** Records to process **
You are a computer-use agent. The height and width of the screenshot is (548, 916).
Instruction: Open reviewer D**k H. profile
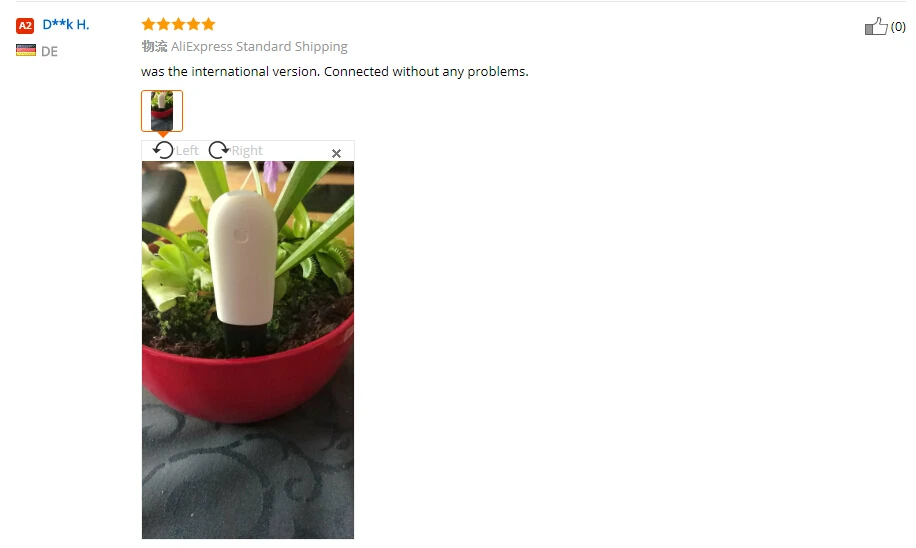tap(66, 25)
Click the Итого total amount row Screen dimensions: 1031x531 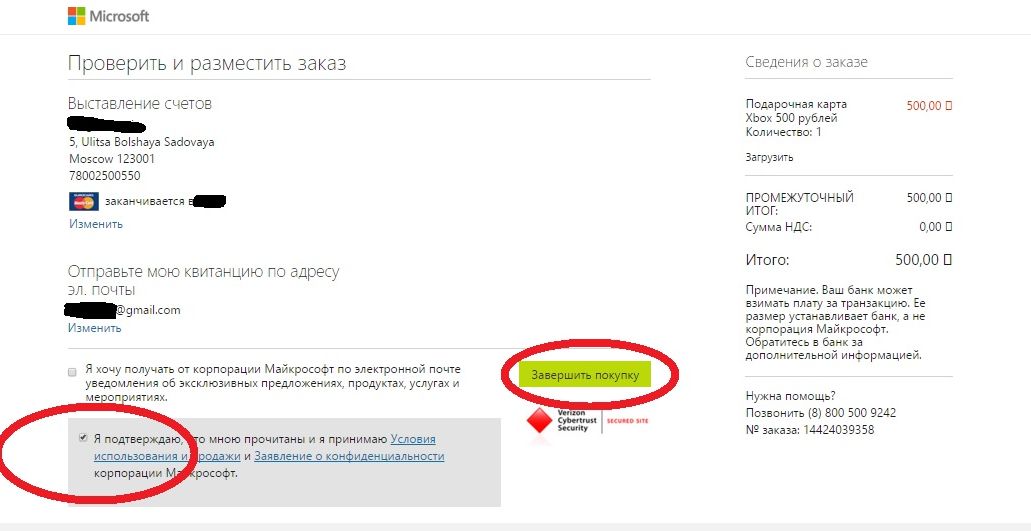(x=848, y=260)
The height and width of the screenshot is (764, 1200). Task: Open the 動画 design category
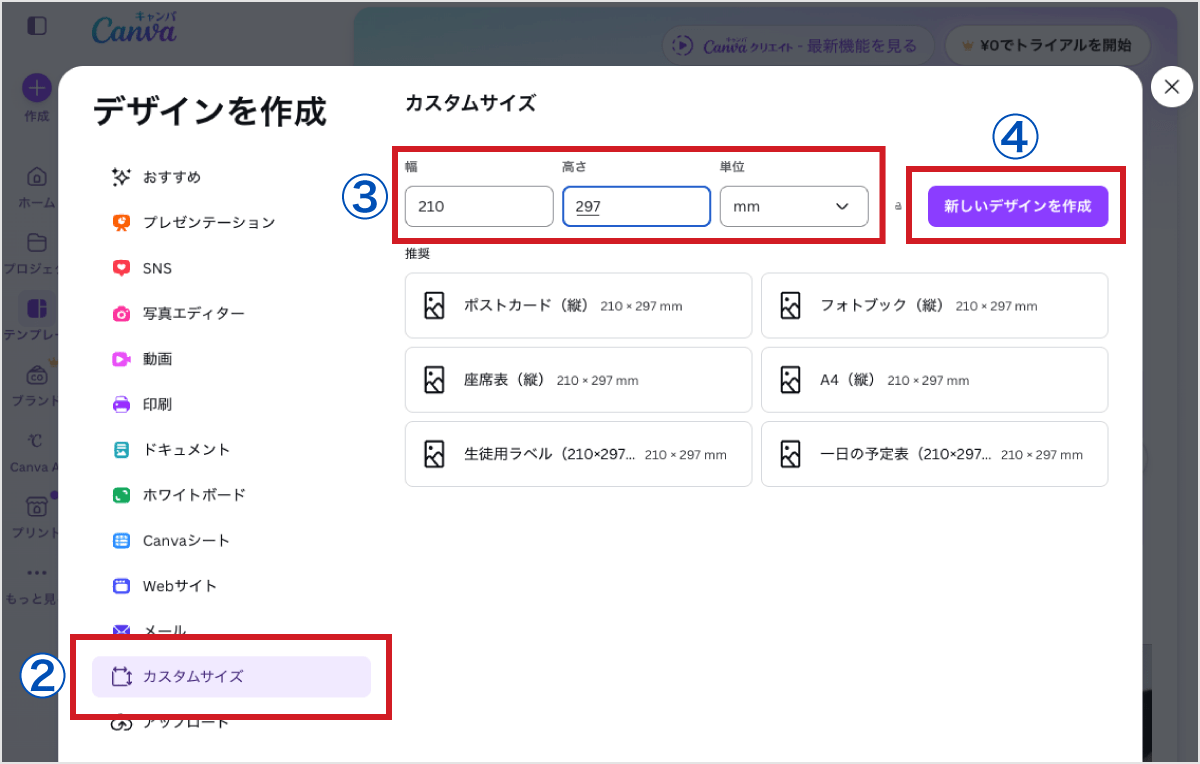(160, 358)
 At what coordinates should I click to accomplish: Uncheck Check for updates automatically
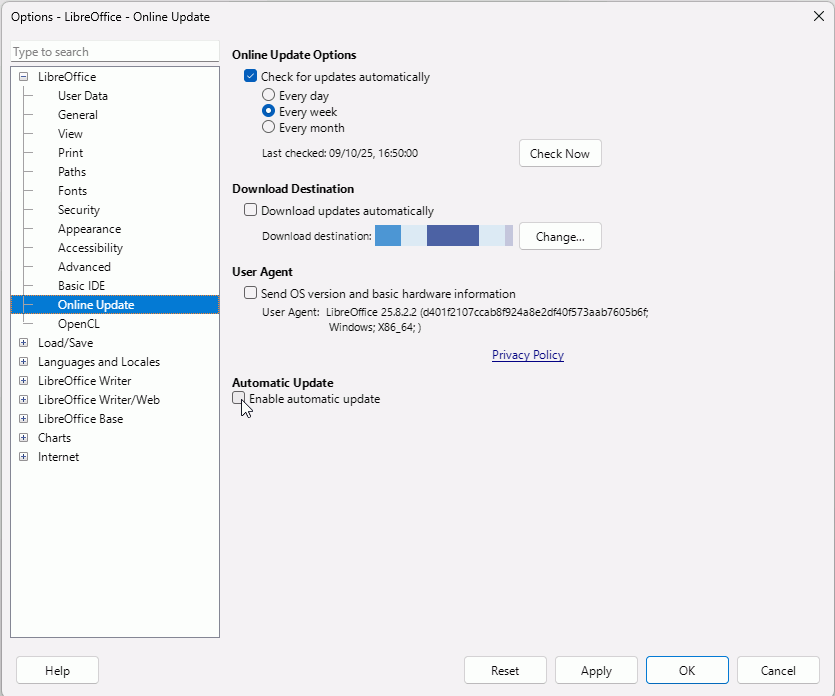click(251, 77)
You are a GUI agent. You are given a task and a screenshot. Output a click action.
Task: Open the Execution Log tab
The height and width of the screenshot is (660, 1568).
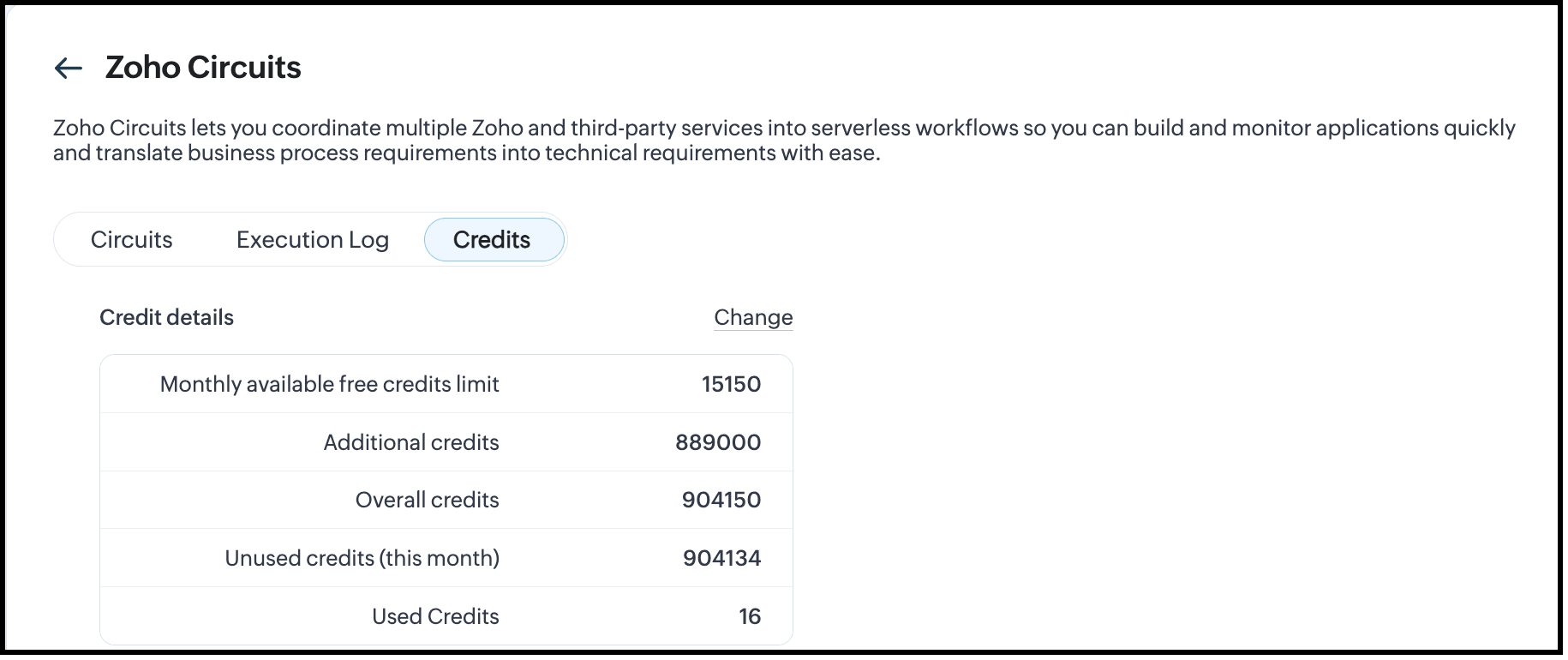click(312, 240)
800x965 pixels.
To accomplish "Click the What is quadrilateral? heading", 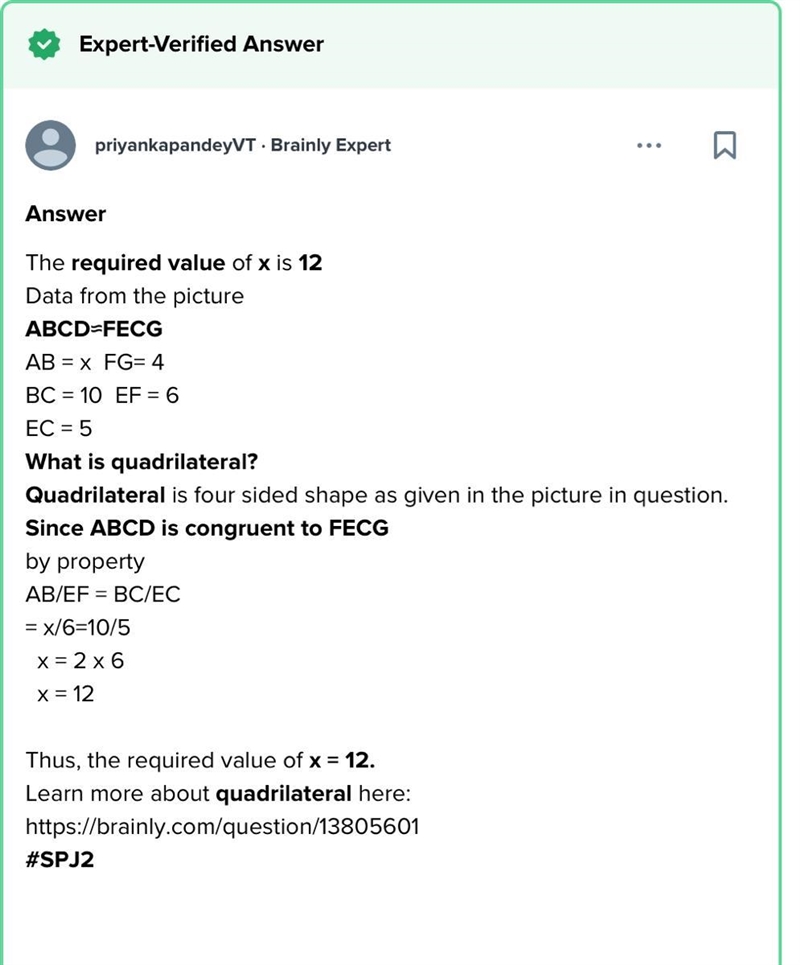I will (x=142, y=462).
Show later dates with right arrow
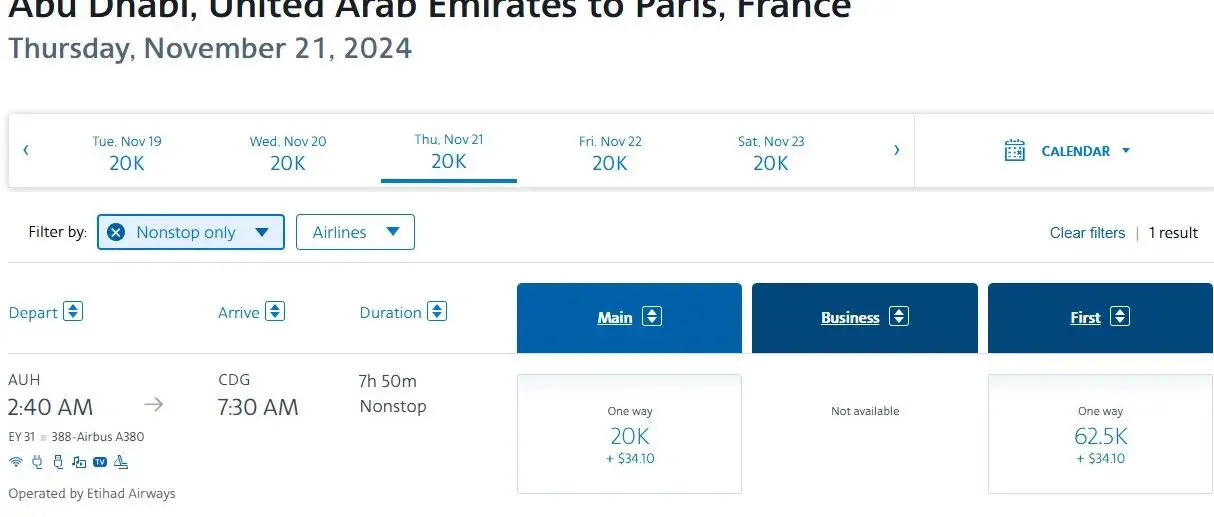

** Work to complete **
Only the number is wanted: how many lines in the data include the string "agent"?

** Answer to this exercise **
2